Classified by the FDA as a drug, Mirena is a contraceptive administered as a hormonal IntraUterine Device (IUD). It is inserted into the uterus as a long-term contraception. Manufactured by Bayer Healthcare, Mirena was approved by the FDA on December 6, 2000 as a contraceptive. It is the only hormonal IUD that has FDA approval. It was designed for long-term application. After insertion, this T-shaped polyethylene device prevents pregnancy by releasing a synthetic version of progestin hormone for up to five years. According to claims made by Bayer Healthcare, Mirena is more than 99% effective at preventing pregnancy, which would place it as one of the highest ranking contraceptives for effectiveness. However, Bayer offers no data in support of this claim.
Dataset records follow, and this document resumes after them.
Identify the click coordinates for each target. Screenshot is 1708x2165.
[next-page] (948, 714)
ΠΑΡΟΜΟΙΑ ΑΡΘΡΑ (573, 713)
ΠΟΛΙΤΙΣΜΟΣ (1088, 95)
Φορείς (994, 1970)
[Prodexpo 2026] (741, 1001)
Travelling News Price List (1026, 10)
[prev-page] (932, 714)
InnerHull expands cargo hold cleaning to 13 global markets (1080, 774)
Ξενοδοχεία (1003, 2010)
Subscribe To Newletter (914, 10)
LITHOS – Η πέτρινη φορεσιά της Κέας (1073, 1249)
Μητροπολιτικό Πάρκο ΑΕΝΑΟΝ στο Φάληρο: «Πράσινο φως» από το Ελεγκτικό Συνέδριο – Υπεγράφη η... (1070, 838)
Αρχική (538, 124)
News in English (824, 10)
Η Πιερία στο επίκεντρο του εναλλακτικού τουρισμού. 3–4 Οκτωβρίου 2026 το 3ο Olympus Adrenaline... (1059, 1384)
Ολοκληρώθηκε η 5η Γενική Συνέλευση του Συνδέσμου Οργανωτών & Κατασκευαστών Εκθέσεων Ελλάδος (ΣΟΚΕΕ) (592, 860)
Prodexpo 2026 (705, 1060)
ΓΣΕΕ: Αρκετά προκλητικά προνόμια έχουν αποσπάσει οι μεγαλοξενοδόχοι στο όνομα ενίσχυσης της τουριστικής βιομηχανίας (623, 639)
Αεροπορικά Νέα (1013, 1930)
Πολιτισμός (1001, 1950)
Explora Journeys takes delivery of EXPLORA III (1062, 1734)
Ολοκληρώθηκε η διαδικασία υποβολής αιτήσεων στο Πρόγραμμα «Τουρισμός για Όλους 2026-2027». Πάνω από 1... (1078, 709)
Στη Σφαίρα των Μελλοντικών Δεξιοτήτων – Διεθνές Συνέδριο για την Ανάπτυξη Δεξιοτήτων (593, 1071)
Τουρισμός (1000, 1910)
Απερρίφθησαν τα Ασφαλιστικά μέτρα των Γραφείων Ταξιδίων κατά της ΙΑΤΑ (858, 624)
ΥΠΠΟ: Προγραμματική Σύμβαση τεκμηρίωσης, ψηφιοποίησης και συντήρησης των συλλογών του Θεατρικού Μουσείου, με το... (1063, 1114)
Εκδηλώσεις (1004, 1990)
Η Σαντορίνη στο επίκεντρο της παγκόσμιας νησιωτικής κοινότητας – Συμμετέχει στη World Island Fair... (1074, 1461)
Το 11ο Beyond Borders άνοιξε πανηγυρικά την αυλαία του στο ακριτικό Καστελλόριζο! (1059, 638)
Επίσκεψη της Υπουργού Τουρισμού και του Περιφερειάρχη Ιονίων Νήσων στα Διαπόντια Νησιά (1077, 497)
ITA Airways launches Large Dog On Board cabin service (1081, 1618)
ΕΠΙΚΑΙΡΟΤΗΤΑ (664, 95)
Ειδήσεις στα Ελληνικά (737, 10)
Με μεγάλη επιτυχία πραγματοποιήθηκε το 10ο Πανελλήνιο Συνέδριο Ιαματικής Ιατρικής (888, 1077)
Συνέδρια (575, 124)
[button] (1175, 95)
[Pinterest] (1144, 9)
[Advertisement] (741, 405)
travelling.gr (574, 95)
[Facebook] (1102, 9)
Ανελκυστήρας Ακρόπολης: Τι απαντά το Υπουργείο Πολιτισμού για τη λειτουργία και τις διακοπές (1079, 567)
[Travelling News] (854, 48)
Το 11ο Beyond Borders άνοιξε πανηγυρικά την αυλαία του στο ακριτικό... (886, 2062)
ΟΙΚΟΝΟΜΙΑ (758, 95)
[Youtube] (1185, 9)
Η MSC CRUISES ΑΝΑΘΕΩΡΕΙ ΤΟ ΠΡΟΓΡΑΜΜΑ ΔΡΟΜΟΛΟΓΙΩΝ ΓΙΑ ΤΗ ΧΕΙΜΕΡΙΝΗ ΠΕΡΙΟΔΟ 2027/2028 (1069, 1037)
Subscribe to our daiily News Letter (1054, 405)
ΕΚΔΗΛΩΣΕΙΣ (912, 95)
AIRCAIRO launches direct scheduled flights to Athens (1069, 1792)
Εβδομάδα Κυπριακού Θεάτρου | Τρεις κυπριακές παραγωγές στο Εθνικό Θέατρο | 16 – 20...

In October of 2009 Mirena was also approved for treatment of heavy periods involving heavy and excessive menstrual bleeding in women with at least one child birth. As of 2011, more than 15 million women have used Mirena IUD
- Ectopic Pregnancy (embryo attaches to outside of uterus or womb) – Up to half of pregnancies that occur with Mirena in place are ectopic. Ectopic pregnancy is a life-threatening condition to the mother.
Intrauterine Pregnancy (normal pregnancy) – Mirena should be removed, and removal or manipulation of Mirena may result in pregnancy loss.
- Sepsis (severe immune response to bacteria or other microbes) – infection with group A streptococcal (GAS), requires immediate treatment, otherwise could lead to death.
- Pelvic Inflammatory Disease (PID) – use of IUDs have been associated with an increased risk of PID. PID can cause harm to reproductive organs, leading to ectopic pregnancies or infertility, and infrequently increasing the need for hysterectomy, and even cause death.
- Irregular Bleeding and Amenorrhea (Absence of menstrual period) – Mirena can change the normal bleeding pattern, causing irregular and heavy bleeding
- Embedment – Mirena can become embedded in vaginal tissues, and in some cases may require surgical removal.
- Perforation – Perforation of, or penetration into uterine and cervix wall, which may not readily be detected until sometime later.
- Expulsion – complete or partial expulsion from uterine cavity, without the woman noticing it. This leads to severe pain and bleeding.
- Ovarian Cyst – results from enlarged follicles, observed in 12% of recipients
- Ovarian Cyst – results from enlarged follicles, observed in 12% of recipients.
- Breast cancer – Spontaneous reports of breast cancer have been received during post-marketing in clinical experience with Mirena.
FDA Warning: False, Misleading Marketing
In December of 2009, the FDA issued a warning letter to Bayer Healthcare for false, misleading and overreaching advertising. Bayer’s tactics included direct-to-consumer campaigns of “Tupperware-style” home parties in which invited celebrities promoted Mirena to groups of women in their homes. The FDA warning also accused Bayer of omitting Mirena’s most serious and frequently occurring risks, and of suggesting the drug is safer than it is. The FDA also accused Bayer of overstating the efficacy of Mirena, while failing to state its maximum five-year limitation, which wrongfully suggests the drug can be used indefinitely.